# wood snow fence?



## RockyPhoenix (Mar 22, 2011)

we have a TON of wooden snow fence laying around. It is four feet tall. Do you think this is too tall? Thanks!


----------



## patandchickens (Mar 22, 2011)

Uh, too tall for *what*??? 

I would not trust wood-slat snow fence to keep predators out, they can bust apart hte slats if they want, and it would only hold goats in if they chose not to whack into it too hard with their heads. (Dunno bout goats, maybe it'd be ok that way, but sure would not hold for sheep)

Pat


----------



## scrambledmess (Mar 22, 2011)

I am using it behind my cattle panels to keep in the kid goats.  They were crawling right through the cattle panels.  I am finding the combination of the two to be pretty secure so far  LOL


----------



## 20kidsonhill (Mar 22, 2011)

4 feet too tall for goats?  Very funny, I needed a good laugh.


----------



## RockyPhoenix (Mar 22, 2011)

### Brief 1:
Reproduce the passage from the snow fence thread above, starting at "## patandchickens (Mar" and going up to and including "scrambledmess (Mar 22, 2011)".
### Brief 2:
Carry on the forum thread about wooden snow fence from the point where it stops.

### Entries:
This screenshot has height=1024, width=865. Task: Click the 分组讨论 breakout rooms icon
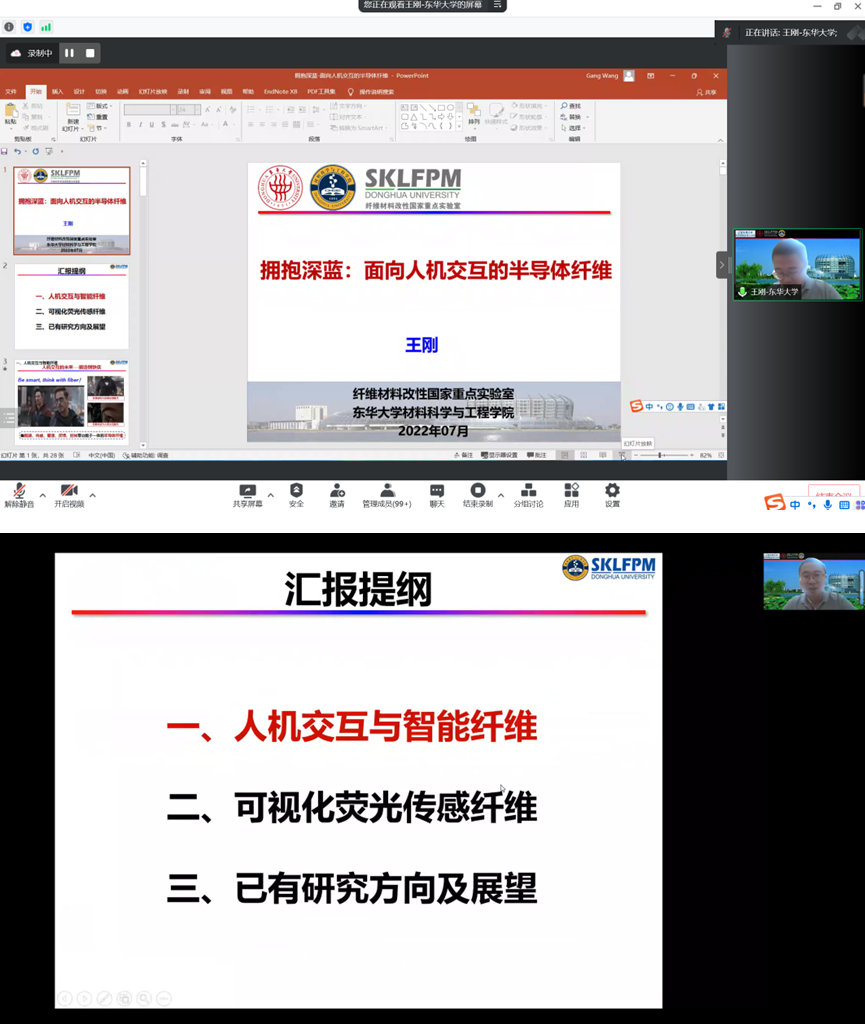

--

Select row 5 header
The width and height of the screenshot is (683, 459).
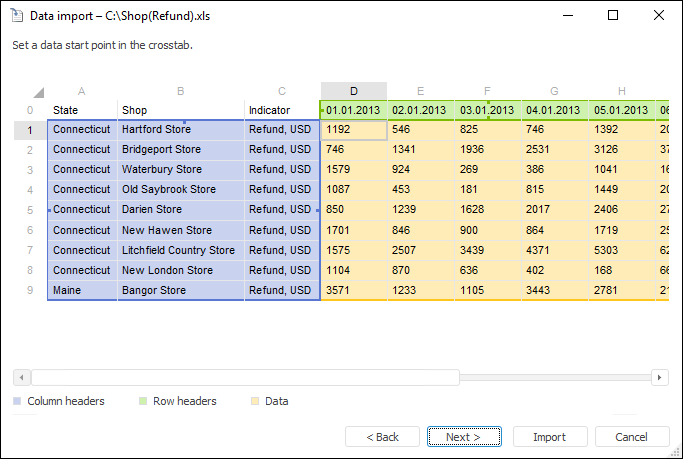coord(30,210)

### Task response 1:
## patandchickens (Mar 22, 2011)

Uh, too tall for *what*??? 

I would not trust wood-slat snow fence to keep predators out, they can bust apart hte slats if they want, and it would only hold goats in if they chose not to whack into it too hard with their heads. (Dunno bout goats, maybe it'd be ok that way, but sure would not hold for sheep)

Pat


----------



## scrambledmess (Mar 22, 2011)

### Task response 2:
oh my goodness! i totally meant to type "too short for toggenburgs?" i cant believe i missed that! glad you guys got a good laugh out of it!


----------



## 20kidsonhill (Mar 23, 2011)

4 feet is a pretty good hieght for most goats, Your bigger problem with the snow fencing is it holding up, if they start scratching on it all the time, or you use it to divide two pens and they bang in to it. But I am nerver against trying. A couple satisfied laid back goats, would probably be fine, If you have a problem with stray dogs, they may chew it down, to get into your goats.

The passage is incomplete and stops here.